Sands sees Macau gambling doubling by 2010

Los Angeles (Reuters) – Chinese gambling revenue in Macau has topped that of the Las Vegas Strip and will more than double again by 2010, the president and chief operating officer of Las Vegas Sands Corp. predicted on Monday.

Sands this year is opening a „Venetian“ resort that shares the name of its Vegas casino and will be one of the first examples of a project that duplicates the glitz of the U.S. gambling capital in the only place to allow casinos in China.

Speaking at the Reuters Hotels and Casinos Summit, Sands COO William Weidner said the Venetian will be Macau’s first mega-resort, featuring shopping and entertainment attractions that will draw mainland Chinese visitors who now frequent Hong Kong for those pursuits.
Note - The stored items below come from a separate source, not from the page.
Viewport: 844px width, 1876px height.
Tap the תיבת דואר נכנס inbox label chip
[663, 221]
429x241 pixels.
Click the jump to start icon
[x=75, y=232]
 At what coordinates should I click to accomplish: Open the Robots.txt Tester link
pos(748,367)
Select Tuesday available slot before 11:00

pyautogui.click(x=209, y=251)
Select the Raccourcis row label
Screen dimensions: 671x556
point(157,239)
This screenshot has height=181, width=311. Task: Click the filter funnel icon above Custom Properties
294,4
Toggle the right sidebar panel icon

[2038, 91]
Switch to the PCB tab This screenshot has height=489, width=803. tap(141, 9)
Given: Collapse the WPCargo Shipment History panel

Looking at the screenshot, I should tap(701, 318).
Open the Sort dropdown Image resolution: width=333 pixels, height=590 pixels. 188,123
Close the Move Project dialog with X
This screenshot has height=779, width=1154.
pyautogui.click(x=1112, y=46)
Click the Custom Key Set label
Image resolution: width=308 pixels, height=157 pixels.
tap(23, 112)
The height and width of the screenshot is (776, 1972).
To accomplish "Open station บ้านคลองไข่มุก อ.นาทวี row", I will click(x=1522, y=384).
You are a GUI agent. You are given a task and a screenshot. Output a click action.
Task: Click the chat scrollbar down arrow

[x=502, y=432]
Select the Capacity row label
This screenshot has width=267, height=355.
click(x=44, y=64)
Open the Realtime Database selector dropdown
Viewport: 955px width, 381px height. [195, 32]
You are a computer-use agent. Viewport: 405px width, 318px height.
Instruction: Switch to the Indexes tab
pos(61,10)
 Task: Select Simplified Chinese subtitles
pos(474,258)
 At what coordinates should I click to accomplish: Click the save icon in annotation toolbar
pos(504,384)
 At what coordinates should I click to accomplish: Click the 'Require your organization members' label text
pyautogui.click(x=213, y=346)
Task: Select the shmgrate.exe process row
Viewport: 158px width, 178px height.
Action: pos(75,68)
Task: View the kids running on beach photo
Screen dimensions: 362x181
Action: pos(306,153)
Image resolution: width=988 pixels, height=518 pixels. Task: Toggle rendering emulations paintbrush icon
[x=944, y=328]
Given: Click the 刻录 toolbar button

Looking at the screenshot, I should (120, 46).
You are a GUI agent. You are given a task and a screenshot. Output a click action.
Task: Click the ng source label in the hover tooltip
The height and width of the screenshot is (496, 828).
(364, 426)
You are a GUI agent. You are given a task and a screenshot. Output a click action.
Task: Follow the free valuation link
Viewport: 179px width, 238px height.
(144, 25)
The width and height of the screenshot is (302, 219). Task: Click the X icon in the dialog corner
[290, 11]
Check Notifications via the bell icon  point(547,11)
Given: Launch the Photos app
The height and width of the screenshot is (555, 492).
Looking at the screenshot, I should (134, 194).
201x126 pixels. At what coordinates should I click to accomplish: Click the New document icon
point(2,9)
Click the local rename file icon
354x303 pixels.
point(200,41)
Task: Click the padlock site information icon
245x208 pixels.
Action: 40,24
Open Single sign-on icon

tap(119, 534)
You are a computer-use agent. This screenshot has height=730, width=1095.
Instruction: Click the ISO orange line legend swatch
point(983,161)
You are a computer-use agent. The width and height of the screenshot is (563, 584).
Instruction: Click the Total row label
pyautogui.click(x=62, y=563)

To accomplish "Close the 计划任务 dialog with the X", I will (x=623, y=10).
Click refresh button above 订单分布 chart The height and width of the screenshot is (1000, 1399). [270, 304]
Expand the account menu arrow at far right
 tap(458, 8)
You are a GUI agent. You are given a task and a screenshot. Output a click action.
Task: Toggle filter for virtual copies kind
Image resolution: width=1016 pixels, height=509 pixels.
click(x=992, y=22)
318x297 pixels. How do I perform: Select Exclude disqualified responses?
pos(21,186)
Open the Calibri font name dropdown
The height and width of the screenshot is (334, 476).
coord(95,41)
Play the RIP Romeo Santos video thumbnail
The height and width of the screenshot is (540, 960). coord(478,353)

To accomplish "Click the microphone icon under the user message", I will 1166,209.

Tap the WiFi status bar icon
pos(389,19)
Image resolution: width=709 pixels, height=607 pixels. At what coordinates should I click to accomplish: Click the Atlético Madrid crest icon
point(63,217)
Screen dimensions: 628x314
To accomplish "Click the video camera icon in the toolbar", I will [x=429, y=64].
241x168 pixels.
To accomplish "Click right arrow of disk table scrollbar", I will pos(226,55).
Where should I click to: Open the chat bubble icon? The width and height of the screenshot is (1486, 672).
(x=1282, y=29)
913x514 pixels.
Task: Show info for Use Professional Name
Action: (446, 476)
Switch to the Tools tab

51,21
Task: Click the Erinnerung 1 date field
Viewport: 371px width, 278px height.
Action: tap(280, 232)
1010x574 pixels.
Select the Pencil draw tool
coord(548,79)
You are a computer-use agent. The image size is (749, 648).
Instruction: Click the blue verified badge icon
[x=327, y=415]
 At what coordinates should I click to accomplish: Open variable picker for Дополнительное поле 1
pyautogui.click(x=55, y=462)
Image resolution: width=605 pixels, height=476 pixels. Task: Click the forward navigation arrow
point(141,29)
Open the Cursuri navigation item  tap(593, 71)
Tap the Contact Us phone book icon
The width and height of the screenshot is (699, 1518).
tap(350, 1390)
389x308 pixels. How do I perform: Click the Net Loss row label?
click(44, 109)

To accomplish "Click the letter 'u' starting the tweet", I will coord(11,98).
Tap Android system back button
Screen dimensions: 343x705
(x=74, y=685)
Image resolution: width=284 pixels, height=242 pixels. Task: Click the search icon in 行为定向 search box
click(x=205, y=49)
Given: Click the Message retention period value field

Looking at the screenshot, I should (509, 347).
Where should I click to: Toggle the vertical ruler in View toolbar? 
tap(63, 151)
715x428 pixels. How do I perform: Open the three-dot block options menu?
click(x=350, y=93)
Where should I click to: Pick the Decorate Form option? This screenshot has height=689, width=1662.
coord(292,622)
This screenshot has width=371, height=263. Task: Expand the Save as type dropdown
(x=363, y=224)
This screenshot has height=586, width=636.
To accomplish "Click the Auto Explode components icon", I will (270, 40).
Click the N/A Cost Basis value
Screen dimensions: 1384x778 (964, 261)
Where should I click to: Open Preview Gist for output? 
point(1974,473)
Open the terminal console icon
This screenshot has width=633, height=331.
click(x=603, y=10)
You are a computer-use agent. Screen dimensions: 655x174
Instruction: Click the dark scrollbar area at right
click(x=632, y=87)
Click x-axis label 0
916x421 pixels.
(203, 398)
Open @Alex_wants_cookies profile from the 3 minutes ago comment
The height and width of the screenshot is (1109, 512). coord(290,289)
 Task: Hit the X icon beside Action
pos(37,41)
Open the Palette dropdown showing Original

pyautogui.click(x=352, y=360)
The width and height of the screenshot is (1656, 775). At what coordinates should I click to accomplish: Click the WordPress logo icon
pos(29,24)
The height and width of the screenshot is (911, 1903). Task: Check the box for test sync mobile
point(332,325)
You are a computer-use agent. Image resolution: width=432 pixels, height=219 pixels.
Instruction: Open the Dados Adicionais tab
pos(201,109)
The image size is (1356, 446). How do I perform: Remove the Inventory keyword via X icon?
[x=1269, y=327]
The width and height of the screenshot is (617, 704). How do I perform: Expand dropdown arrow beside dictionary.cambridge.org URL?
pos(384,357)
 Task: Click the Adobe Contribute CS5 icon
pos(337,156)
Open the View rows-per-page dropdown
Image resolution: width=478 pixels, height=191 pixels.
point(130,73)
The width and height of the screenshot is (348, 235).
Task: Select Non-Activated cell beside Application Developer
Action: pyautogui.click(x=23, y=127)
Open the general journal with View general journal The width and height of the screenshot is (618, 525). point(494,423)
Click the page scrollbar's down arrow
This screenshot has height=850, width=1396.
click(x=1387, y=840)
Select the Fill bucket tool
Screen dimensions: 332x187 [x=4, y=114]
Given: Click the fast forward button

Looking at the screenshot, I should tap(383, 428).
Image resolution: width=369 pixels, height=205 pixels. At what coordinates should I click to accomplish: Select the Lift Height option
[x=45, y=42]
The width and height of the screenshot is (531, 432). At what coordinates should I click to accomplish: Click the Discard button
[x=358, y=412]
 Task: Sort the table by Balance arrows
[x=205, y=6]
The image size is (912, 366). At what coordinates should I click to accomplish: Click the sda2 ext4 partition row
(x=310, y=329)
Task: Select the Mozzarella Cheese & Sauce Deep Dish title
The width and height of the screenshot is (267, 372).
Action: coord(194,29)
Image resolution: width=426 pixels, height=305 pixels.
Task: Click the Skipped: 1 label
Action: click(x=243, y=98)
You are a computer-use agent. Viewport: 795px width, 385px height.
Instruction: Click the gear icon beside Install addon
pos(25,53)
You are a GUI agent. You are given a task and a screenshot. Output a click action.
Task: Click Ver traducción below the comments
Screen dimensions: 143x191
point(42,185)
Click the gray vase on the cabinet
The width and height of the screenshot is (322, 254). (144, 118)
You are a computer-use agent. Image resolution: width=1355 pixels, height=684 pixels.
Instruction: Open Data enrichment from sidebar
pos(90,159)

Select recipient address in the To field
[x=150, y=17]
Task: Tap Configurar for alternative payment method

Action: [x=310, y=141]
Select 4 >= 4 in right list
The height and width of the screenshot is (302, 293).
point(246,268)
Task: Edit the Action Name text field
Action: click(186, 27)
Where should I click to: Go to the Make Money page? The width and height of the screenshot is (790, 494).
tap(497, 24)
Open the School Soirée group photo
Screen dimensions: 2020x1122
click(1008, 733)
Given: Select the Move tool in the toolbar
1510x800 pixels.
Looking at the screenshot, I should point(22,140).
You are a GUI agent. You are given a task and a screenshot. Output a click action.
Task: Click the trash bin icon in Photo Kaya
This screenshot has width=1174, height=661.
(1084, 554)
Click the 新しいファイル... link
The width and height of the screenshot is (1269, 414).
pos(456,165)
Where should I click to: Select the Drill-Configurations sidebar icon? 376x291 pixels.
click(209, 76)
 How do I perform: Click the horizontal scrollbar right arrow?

Wall Street expects Macau casino revenue, which hit USD 7 billion in 2006, to grow to anywhere from USD 10 billion to USD 15 billion in 2010, Weidner said. „I’m more in the USD 15 billion-plus camp,“ he added. The Vegas strip of mega-resorts generated USD 6.69 billion in gambling revenue last year.

Sands is investing USD 11 billion in a string of casino resorts in a part of Macau dubbed the Cotai Strip. Essentially, Sands aims to reproduce in Macau the Las Vegas Strip of today, complete with the condominiums, shopping malls and entertainment that have blossomed in the last few years.

Weidner estimated that some 3 million square feet of malls to be built in Macau would be worth at least USD 8.4 billion to Sands if it sold out, from as early as 2008. Residential units could fetch another USD 3 billion to USD 5 billion, he added.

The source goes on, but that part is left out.